İşin garip tarafı Türk solunun batının ideologlarına duyduğu hayranlıktan kaynaklanan aşağılık kompleksi, derin bir nefretle Türk adına ve egemenliğine yansıtılmıştır. Böylece  Türk adının aslında nefret uyandırıcı bir “icat” veya kurgu olduğuna dair söylem, Türk solu başta olmak üzere enternasyonalizmde onunla kardeş olan liberaller arasında da paylaşılmıştır. Bu derin ve sapkın kompleks, Kürtlerle dayanışma görüntüsüyle aklîleştirilmiş/rasyonalleştirilmiştir. Kürt  etnik ayrılıkçılığının ve terörünün sol içinde bu denli serpilmesinin sebebi Türk solunun, batı ideologları karşısında duyduğu “besleme” psikolojisinin, Türk adına yöneltilerek ortak bir ideolojik düşman karşısında mücadele edildiği sanısıyla beslenmiş olmasıdır. Türk solu ulusal, üretici ve özgün değildir.

Türk olmak, üstün ve gelişmiş bir ulus kimliğini benimsemekle ilgilidir ki  kültürü hemen hemen tamamen çeviriye  dayalı ikinci el bir ideolojik  tutuculuktan ibaret olan sol için bu son derece zor görünüyor. Türk solu “Türk için” özgün metinler üretebilecek bir akla ve kimliğe ulaşabilir mi? İşte bu işin yakıcı tarafını ortaya koyan sorudur.

Hoş bir şarkıyla yazıyı bitrelim:



4 yorum:

Derya Talipağaoğlu dedi ki...

https://youtu.be/SpU42XrUeVo
Bizimkiler solculuğu ya da kominizmi Amerikalılardan öğrendiler aslında. Sayın yazar siz de lütfen yukarıdaki linke kulak verir misiniz?

Afşar Çelik dedi ki...

Elbette kulak veririz değerli yazarımız. Solcularımızın da artık Türk adına kulak vermesi dileğimle...

Orhun dedi ki...

Bu yazı, savları ve yalın ama net sistematiği ile birçok şeyin kafamda oturması için birebir oldu.

Tekrarlamış olayım: Yazının can alıcı noktası; Solun temelinde yer alan "Bir düşüncenin yaratılışında yer almamak, o düşünceyi ne kadar benimserseniz benimseyin sizi kendiliğinden ikincil ve edilgen bir konuma getir"me hali... Bir tarafta her "rasyonel" önermesine hayran olduğunuz, dünyayı "komple" açıklayan bir ideoloji, hatta bir din ve onun "şeyh"leri, "evliya"ları, "baba"ları; diğer tarafta onun hamurunda yer almamaktan ve "şeyh"lerinden kabul görmemekten gelen kompleks.

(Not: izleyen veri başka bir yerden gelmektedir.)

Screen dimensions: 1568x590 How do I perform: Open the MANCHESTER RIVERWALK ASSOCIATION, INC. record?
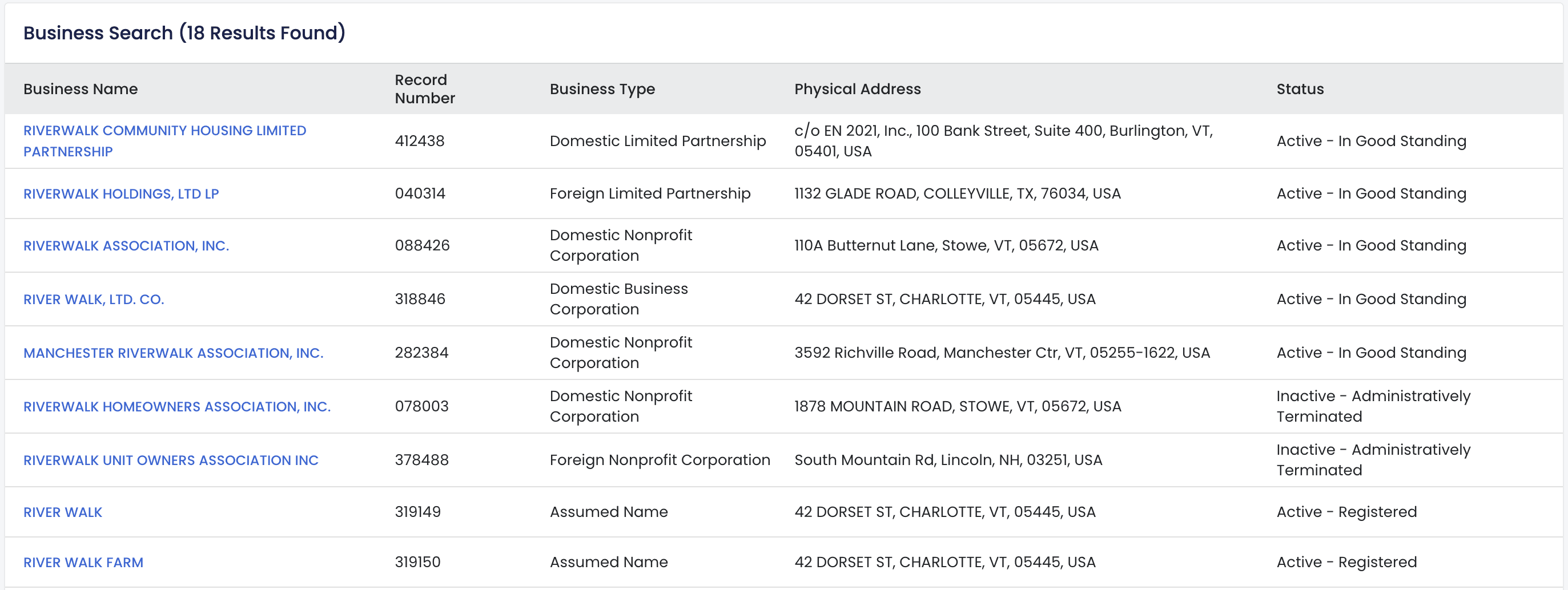[174, 352]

Kendini bilmemenin, tanımamanın ve inkarın yolu buradan başlıyor. "Türklüğün bir kader olduğu" ve dünyada her ulusun kendi kaderini çizdiğini dikkate almadan bambaşka akılların üstünlüğüne ve idraklerine güvenerek kendinizi onların düşün ve hayal denizine bırakıyorsunuz. "Evrensel idealist"ler oluyorsunuz. Sorun o "ideal"lerin sizin kalıbınıza ve gücünüze uymaması.

Neden?
Günlük hayatında kendine ve yakın çevresine en ufak bir fayda sağlamayan hareketleri tekrarlamayan insanlar, neden 3-5 sözcüğün tutsağı olup kendine, yaşam tarzına ve geleceğine düşman unsurları dahi içinde büyütür?

Kompleksten...
Önce Türk olmak, sonra başka bir şey veya birileri olmak bizim için elzem değil, yaşama şartıymış.

Yazı bende bunları netleştirdi.

Saygılar, selamlar hocam. Aklınıza sağlık.

Afşar Çelik dedi ki...

Sayın Orhun,

Bir kez daha hoş geldiniz, sefalar getirdiniz. Yazının yorumlara kapı aralaması, fikirleri aydınlatması kadar güzel bir şey olamaz.

Yazıyı kendince anlayan okuyucunun yaratıcı yorumları kadar onurlandırıcı bir şey de olamaz. Ben de yorumlarınızdan istifade ediyorum, emek verip okuduğunuz, yorumladığınız için çok teşekkür ediyorum. Eklenecek bir şey yok. nefis bir özet sunmuşsunuz zaten.

Fakirhaneyi sık sık ziyaret edip de yorum bırakmanızdan başka ne isteyebiliriz? Elinize, aklınıza, gönlünüze sağlık!